• [Conjunto de tarefas]:
A: Verifique se cada afirmação concorda com a reportagem sobre o delegado Bezerra da Silva, respondendo sim ou não e transcrevendo literalmente as palavras que decidem a questão: (i) Bezerra da Silva é policial aposentado e atua como advogado; (ii) o investigador Maurício conseguiu prender o mexicano no flat; (iii) após o pouso do avião, o mexicano foi levado ao Deic.
B: Atualize o trecho da reportagem sobre o delegado Bezerra da Silva que começa em "Em seguida, Bezerra" e segue até "Bezerra da Silva.", substituindo "avião" por "jato".
C: Redija a continuação da reportagem sobre o delegado Bezerra da Silva a partir da última frase apresentada.

• [Trecho]:
######

Delegado interceptou avião para cliente

LILIAN CHRISTOFOLETTI
VINICIUS MOTA
DA REPORTAGEM LOCAL

O delegado da Polícia Federal Jorge Luiz Bezerra da Silva, investigado na Operação Anaconda, foi flagrado numa conversa telefônica em que narra ter interceptado um avião em pleno vôo para garantir a prisão de um cidadão mexicano. A detenção teria sido solicitada por um cliente.
Bezerra da Silva é policial aposentado e atua como advogado. Foi preso há duas semanas sob a acusação de usar sua influência na PF para favorecer seus clientes. Ele faria parte de um grupo de venda de sentenças judiciais.
Em conversa gravada pela PF e pelo Ministério Público Federal, Bezerra da Silva recebe chamada de um provável cliente dizendo que precisa localizar um cidadão de nacionalidade mexicana que deve dinheiro a ele e -cerca de US$ 84 mil- a um terceiro.
No dia 30 de maio deste ano, em nova escuta telefônica, Bezerra da Silva soube que um investigador do Deic (Departamento de Investigações sobre o Crime Organizado da Polícia Civil paulista), chamado Maurício, tentou prender o mexicano em um flat, mas sem sucesso. Teria chegado atrasado ao local, e o mexicano já teria partido para o aeroporto.
Em seguida, Bezerra telefona para o delegado aposentado da Polícia Civil paulista Arlindo Orsomarzo e conta como conseguiu prender o mexicano, apesar de seu avião estar em pleno vôo.
"Para sorte dele [do cliente], como eu sou da marinha, a Federal pegou o cara no avião, já voando, entendeu? Eu acionei os meus amigos e a turma botou para roubar. Fez o avião voltar, entendeu? Já voando. [Alegaram] um esquema de manutenção, o avião desceu e o cara tá na mão", afirmou Bezerra da Silva para Orsomarzo.
"Está no Deic?", pergunta Orsomarzo. "Não, está no aeroporto, no aeroporto, esperando", respondeu Bezerra da Silva.
No diálogo, o delegado aposentado da PF se gaba do seu feito e diz ter surpreendido seu cliente, que lhe havia feito uma reclamação sobre a fuga do mexicano.
"Fiz a minha parte, mostrei ao cliente que eu sou foda, né. Foi um trabalho de equipe", concluiu. "Lógico", respondeu Orsomarzo.

######

• [Extrato de dados]:
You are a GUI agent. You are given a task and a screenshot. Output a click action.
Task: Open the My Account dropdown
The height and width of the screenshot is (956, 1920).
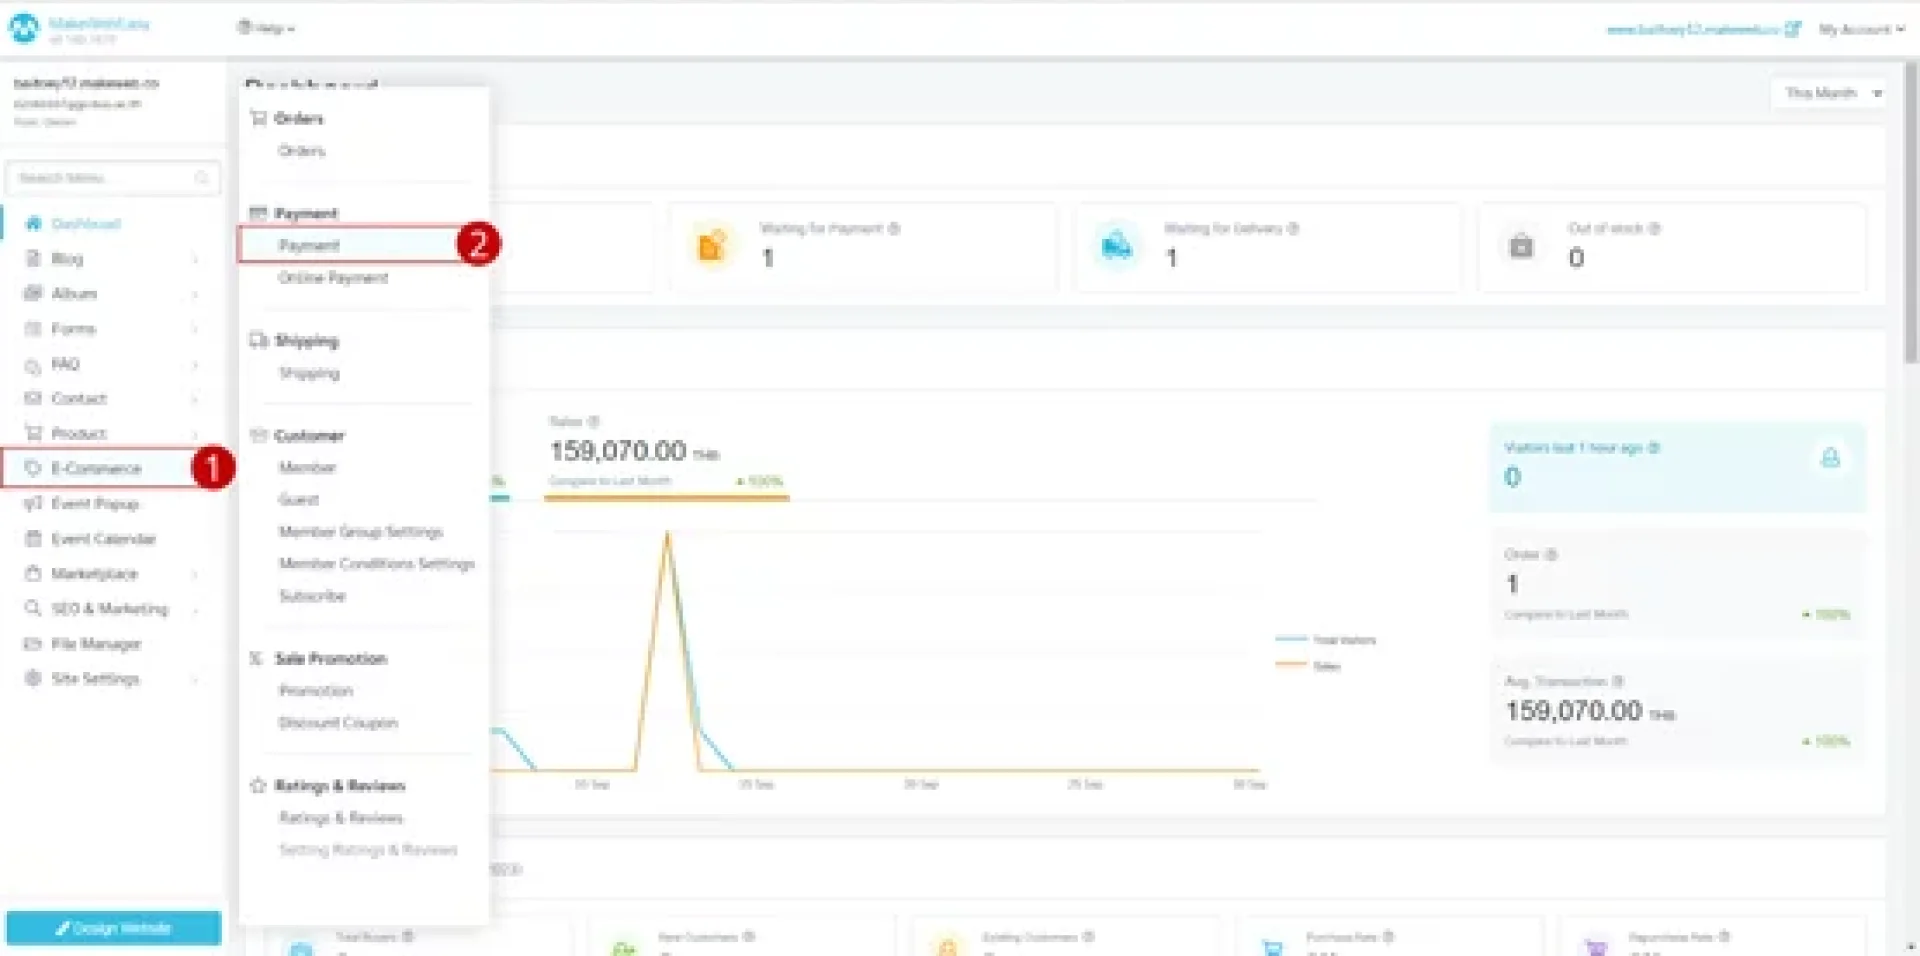[1860, 29]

######

• [Respostas redigidas]:
A:
(i) Sim: "Bezerra da Silva é policial aposentado e atua como advogado."
(ii) Não: "tentou prender o mexicano em um flat, mas sem sucesso."
(iii) Não: "Não, está no aeroporto, no aeroporto, esperando"

B:
Em seguida, Bezerra telefona para o delegado aposentado da Polícia Civil paulista Arlindo Orsomarzo e conta como conseguiu prender o mexicano, apesar de seu jato estar em pleno vôo.
"Para sorte dele [do cliente], como eu sou da marinha, a Federal pegou o cara no jato, já voando, entendeu? Eu acionei os meus amigos e a turma botou para roubar. Fez o jato voltar, entendeu? Já voando. [Alegaram] um esquema de manutenção, o jato desceu e o cara tá na mão", afirmou Bezerra da Silva para Orsomarzo.
"Está no Deic?", pergunta Orsomarzo. "Não, está no aeroporto, no aeroporto, esperando", respondeu Bezerra da Silva.

C:
Tendo sugerido que Maurício "levou um troco" do mexicano para deixá-lo escapar, Bezerra da Silva pede a seu interlocutor que telefone ao investigador para "sentir" o que ele diz sobre a prisão. Orsomarzo, que afirma já ter trabalhado com o policial, concorda. "Comigo ele [Maurício] não era de trair", conclui.

Início
A atuação do delegado Bezerra da Silva é a razão do início do inquérito que deu origem à Operação Anaconda, em abril de 2002.
Como a Folha revelou no domingo, ele teria tentado cooptar dois agentes da PF em Maceió para integrar organização criminosa, mediante pagamento mensal de R$ 5.000. Quando foi preso, no último dia 30, a polícia apreendeu com ele cerca de US$ 42 mil.
Em Alagoas, Bezerra da Silva foi o primeiro a ter conversas telefônicas grampeadas com autorização judicial. A partir dos diálogos dele, o monitoramento telefônico foi expandido para São Paulo, Pará, Tocantins e Rio Grande do Sul.
A carreira de Bezerra da Silva na PF é considerada exemplar. Fez cursos sobre repressão ao crime em várias partes do mundo.
Coordenou as investigações para localizar Paulo César Farias, ex-tesoureiro de campanha do ex-presidente Fernando Collor de Mello, foragido à época. Mas falhou: PC Farias fugiu -seria preso no final de 93, na Tailândia, e assassinado em 96.
Depois, em Mato Grosso, Bezerra da Silva chegou a superintendente regional interino da PF.